Top of Supplied entries

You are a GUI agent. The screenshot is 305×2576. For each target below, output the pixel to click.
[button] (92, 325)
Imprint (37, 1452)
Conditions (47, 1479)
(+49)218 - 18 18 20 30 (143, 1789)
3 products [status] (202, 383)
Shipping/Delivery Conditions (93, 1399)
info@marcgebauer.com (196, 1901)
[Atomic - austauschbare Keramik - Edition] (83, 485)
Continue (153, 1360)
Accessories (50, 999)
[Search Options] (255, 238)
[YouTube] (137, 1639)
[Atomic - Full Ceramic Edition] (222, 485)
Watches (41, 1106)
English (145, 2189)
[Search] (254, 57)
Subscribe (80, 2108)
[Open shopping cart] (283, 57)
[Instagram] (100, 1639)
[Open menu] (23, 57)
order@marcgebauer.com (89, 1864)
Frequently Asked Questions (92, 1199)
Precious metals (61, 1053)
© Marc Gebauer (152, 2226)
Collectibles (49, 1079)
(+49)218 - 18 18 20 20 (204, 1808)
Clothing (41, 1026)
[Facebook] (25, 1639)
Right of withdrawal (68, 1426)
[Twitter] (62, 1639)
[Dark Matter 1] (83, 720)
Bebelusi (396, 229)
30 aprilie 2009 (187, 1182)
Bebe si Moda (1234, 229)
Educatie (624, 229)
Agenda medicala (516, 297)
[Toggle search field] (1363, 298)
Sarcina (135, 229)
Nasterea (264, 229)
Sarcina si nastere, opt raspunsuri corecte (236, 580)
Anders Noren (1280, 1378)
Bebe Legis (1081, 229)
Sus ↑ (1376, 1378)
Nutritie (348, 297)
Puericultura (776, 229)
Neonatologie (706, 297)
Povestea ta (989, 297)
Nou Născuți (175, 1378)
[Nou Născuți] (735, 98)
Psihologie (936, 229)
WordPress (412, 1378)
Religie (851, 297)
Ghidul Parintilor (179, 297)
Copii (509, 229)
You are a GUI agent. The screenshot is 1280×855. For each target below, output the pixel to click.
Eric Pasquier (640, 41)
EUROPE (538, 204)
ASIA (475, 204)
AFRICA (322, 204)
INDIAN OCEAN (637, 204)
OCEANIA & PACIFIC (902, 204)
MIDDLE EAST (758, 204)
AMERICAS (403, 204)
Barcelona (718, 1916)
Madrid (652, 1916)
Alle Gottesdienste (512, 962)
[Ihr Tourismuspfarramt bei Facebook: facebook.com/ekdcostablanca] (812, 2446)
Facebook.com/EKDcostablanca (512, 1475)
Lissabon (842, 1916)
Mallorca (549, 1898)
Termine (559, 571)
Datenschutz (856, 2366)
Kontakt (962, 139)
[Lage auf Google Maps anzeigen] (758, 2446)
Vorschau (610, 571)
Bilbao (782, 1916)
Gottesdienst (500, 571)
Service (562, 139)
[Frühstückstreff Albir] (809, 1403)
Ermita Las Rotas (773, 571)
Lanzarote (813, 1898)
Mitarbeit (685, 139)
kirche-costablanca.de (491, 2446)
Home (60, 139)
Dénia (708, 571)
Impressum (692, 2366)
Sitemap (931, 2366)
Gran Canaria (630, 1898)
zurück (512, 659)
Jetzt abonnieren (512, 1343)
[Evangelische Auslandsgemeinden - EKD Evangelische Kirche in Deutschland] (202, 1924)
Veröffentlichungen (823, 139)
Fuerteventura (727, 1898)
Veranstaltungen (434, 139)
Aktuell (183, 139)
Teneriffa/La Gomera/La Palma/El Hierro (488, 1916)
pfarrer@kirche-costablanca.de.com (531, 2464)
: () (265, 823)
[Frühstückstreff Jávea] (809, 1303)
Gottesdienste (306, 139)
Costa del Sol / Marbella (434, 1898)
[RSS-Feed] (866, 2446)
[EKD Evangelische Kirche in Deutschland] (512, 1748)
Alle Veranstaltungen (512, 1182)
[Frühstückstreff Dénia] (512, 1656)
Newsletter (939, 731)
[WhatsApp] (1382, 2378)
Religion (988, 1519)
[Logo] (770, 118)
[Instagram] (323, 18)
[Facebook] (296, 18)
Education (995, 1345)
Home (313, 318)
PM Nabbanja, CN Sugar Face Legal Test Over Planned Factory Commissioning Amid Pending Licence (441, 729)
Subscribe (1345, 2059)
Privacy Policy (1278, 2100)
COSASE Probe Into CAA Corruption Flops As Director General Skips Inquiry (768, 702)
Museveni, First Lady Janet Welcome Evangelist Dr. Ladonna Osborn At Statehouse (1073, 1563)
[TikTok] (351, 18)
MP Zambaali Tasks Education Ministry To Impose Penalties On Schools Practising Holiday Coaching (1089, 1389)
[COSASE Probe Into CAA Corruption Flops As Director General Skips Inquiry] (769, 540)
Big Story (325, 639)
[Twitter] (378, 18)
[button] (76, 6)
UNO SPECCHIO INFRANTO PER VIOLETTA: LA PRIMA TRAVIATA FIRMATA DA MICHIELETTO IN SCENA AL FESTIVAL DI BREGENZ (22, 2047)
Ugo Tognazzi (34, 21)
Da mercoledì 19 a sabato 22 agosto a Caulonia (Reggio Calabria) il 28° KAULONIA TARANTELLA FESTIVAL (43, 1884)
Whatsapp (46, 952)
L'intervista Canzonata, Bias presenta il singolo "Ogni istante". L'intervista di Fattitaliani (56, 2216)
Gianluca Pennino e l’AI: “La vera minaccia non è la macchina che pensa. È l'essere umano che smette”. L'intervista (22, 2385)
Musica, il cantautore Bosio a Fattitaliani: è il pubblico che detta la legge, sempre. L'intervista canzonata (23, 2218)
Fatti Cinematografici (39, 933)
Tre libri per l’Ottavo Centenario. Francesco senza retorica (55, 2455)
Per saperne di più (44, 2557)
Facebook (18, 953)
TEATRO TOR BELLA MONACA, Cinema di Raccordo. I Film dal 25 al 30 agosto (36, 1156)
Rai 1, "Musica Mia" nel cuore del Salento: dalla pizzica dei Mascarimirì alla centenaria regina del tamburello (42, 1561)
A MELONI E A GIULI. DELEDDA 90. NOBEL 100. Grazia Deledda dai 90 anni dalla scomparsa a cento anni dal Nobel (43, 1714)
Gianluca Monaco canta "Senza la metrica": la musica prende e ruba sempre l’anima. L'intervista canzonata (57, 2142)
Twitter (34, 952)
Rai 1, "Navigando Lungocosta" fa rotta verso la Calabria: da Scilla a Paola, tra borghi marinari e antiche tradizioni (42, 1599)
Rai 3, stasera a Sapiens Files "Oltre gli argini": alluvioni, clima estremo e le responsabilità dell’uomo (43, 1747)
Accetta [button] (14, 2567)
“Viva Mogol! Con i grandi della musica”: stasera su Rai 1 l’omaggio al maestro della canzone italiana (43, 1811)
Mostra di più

Bottom of Supplied entries

◆ Brief ◆
Each line above that has the word "General" must be copied.

◆ Response for this exercise ◆
COSASE Probe Into CAA Corruption Flops As Director General Skips Inquiry (768, 702)
[COSASE Probe Into CAA Corruption Flops As Director General Skips Inquiry] (769, 540)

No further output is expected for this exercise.